> [WHAT THIS TASK INVOLVES]: Start at the first line of the listing below. Write out each line exactly, stopping after the one that contains "GVSU is an A/EO Institution (90, 2511)".

-- DATA FOR REVIEW follows --

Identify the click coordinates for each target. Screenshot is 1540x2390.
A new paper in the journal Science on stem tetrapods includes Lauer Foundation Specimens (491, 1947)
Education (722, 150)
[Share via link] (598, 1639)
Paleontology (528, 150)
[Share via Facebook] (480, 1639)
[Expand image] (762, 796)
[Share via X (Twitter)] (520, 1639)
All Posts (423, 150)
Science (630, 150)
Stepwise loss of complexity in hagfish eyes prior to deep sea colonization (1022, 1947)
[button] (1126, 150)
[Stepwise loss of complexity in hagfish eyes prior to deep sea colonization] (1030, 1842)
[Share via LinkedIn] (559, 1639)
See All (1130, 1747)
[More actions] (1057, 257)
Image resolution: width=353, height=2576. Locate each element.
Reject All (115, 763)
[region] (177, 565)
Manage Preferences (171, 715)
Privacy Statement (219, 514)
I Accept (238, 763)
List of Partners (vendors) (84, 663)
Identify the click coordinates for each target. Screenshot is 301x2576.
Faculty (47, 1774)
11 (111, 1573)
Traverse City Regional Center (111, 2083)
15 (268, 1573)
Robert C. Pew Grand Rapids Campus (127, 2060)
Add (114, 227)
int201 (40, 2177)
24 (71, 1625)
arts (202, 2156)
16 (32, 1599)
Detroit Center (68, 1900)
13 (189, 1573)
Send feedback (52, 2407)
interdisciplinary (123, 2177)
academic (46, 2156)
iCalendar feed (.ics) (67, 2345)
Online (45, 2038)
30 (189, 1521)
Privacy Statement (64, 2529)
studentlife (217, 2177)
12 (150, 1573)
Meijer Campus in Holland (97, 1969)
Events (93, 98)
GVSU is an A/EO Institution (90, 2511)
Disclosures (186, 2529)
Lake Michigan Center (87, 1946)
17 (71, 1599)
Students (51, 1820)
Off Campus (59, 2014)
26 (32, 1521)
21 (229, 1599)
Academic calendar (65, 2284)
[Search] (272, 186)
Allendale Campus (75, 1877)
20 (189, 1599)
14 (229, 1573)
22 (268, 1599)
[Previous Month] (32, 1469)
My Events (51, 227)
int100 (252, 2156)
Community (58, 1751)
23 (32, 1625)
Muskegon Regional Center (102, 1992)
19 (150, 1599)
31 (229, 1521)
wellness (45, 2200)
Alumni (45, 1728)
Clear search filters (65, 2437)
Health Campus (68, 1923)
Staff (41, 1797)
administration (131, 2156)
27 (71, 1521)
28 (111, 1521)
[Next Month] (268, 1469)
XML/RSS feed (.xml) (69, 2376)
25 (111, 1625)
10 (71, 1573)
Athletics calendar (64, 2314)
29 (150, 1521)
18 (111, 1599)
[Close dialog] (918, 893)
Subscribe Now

-- DATA FOR REVIEW concluded --

> [TASK SOLUTION]:
Identify the click coordinates for each target. Screenshot is 1540x2390.
A new paper in the journal Science on stem tetrapods includes Lauer Foundation Specimens (491, 1947)
Education (722, 150)
[Share via link] (598, 1639)
Paleontology (528, 150)
[Share via Facebook] (480, 1639)
[Expand image] (762, 796)
[Share via X (Twitter)] (520, 1639)
All Posts (423, 150)
Science (630, 150)
Stepwise loss of complexity in hagfish eyes prior to deep sea colonization (1022, 1947)
[button] (1126, 150)
[Stepwise loss of complexity in hagfish eyes prior to deep sea colonization] (1030, 1842)
[Share via LinkedIn] (559, 1639)
See All (1130, 1747)
[More actions] (1057, 257)
Image resolution: width=353, height=2576. Locate each element.
Reject All (115, 763)
[region] (177, 565)
Manage Preferences (171, 715)
Privacy Statement (219, 514)
I Accept (238, 763)
List of Partners (vendors) (84, 663)
Identify the click coordinates for each target. Screenshot is 301x2576.
Faculty (47, 1774)
11 (111, 1573)
Traverse City Regional Center (111, 2083)
15 (268, 1573)
Robert C. Pew Grand Rapids Campus (127, 2060)
Add (114, 227)
int201 (40, 2177)
24 (71, 1625)
arts (202, 2156)
16 (32, 1599)
Detroit Center (68, 1900)
13 (189, 1573)
Send feedback (52, 2407)
interdisciplinary (123, 2177)
academic (46, 2156)
iCalendar feed (.ics) (67, 2345)
Online (45, 2038)
30 (189, 1521)
Privacy Statement (64, 2529)
studentlife (217, 2177)
12 (150, 1573)
Meijer Campus in Holland (97, 1969)
Events (93, 98)
GVSU is an A/EO Institution (90, 2511)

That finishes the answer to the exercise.